La dérive de Philippe Terrier-Hermann

La dérive, comme l’indique son titre, n’est pas un road movie. Pour qu’il y ait road movie, il faut qu’il y ait route, moteur et bruit. Ici, deux étudiants de bonne famille qui font du canoë sur un affluent de la Seine rencontrent deux êtres sans attaches avec pour tout moyen de transport un radeau et pour objectif, celui de descendre au fil de l’eau, traverser Paris et continuer au-delà, vers la mer puis l’océan.
Philippe Terrier-Hermann, photographe de formation, est un iconographe, un artiste qui ausculte les représentations archétypales du pouvoir, de la réussite et de la beauté. Il n’en propose pas une déconstruction mais explore ces imageries obsédantes produites par la société. Avec La dérive, son propos se fait plus complexe, se dialectise. Sans doute parce que le point de départ de ce film est une image qui hante depuis longtemps la psyché du réalisateur : celle d’un tableau d’Evariste Vital Luminais, Les énervés de Jumièges (1880).
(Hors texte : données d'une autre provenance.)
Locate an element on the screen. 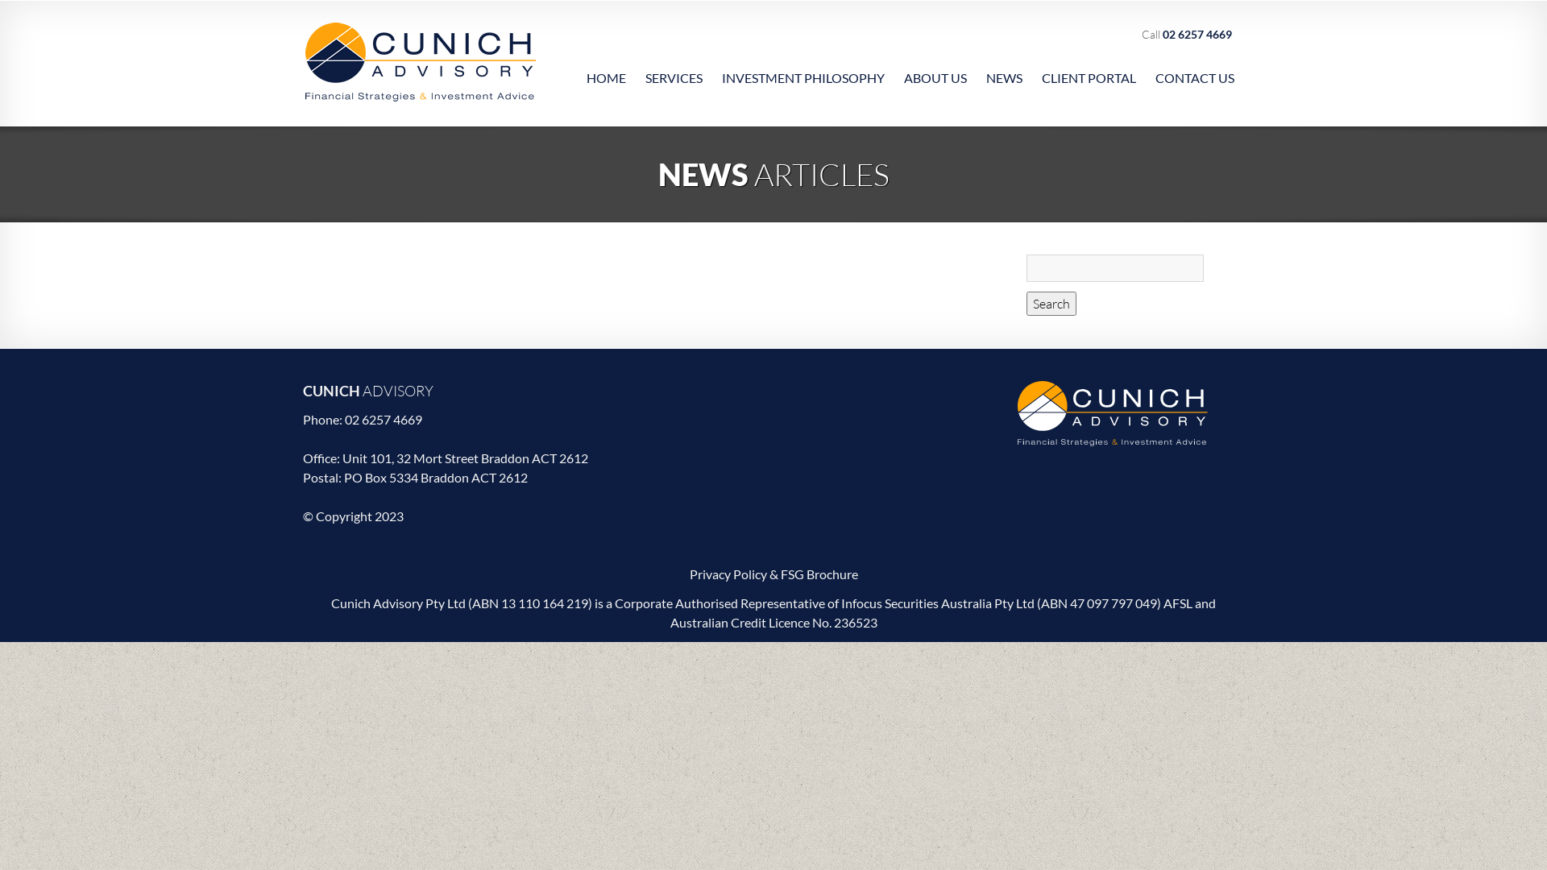 The image size is (1547, 870). 'CONTACT US' is located at coordinates (1195, 66).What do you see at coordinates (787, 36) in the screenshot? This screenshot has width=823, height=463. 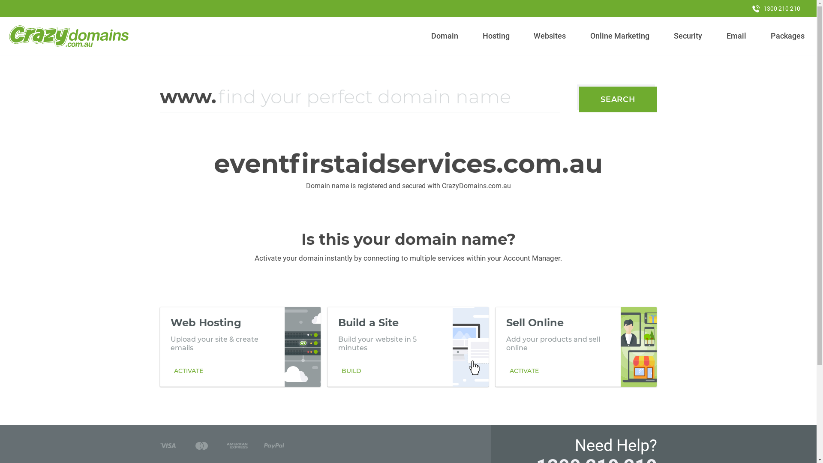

Philippe Terrier-Hermann “déplie” ici ce tableau à l’esthétique symboliste et qui représente deux jeunes hommes dérivant sur un radeau avec pour toute vigie la flamme d’une bougie qu’aucun souffle ne paraît pouvoir éteindre.
Le tour de force de La dérive est d’accoupler deux dimensions esthétiques différentes : celle du début du film qui commence comme du pseudo-Rohmer, vite noyée dans une attente inconsciente qui confine à l’ennui (ça pourrait être aussi un début de film porno). Et celle qu’amènent avec eux les deux inconnus au laisser-aller sophistiqué.
À partir de cette rencontre hasardeuse de deux univers hétérogènes, le film et le spectateur entrent en hypnose. Bien que des paroles banales soient échangées, c’est vers un au-delà du sens et de l’existence terrestre qu’il semble falloir se diriger. Ce qu’amplifie, au coeur du film, le monologue d’inspiration “bataillienne” porté par celui des deux inconnus dont il est dit qu’il est un prince.
Avec une grande singularité de ton et un dépouillement formel, La dérive se présente comme un caprice mystique qui oblige le spectateur à aller là où les contraires se recomposent entre eux. Et à trouver naturelle une bande-son où le bruit de l’eau et celui d’un feu qui crépite finissent par se rejoindre.

François Bonenfant

La dérive, France, 2009, Beta SP, couleur, 60 mn.?Réalisation et production : Philippe Terrier-Hermann. Dialogues : Matthieu Orléan. Image : Arnold Pasquier. Son : Greg Le Maître. Montage : Jean- Paul Leclère. Interprétation : Simon Buret, Andy Gillet, Dimitri Capitain, Charles Delpon, Roxane Mesquida, Brady Corbet, Christian Tual et Diane de Beauveau.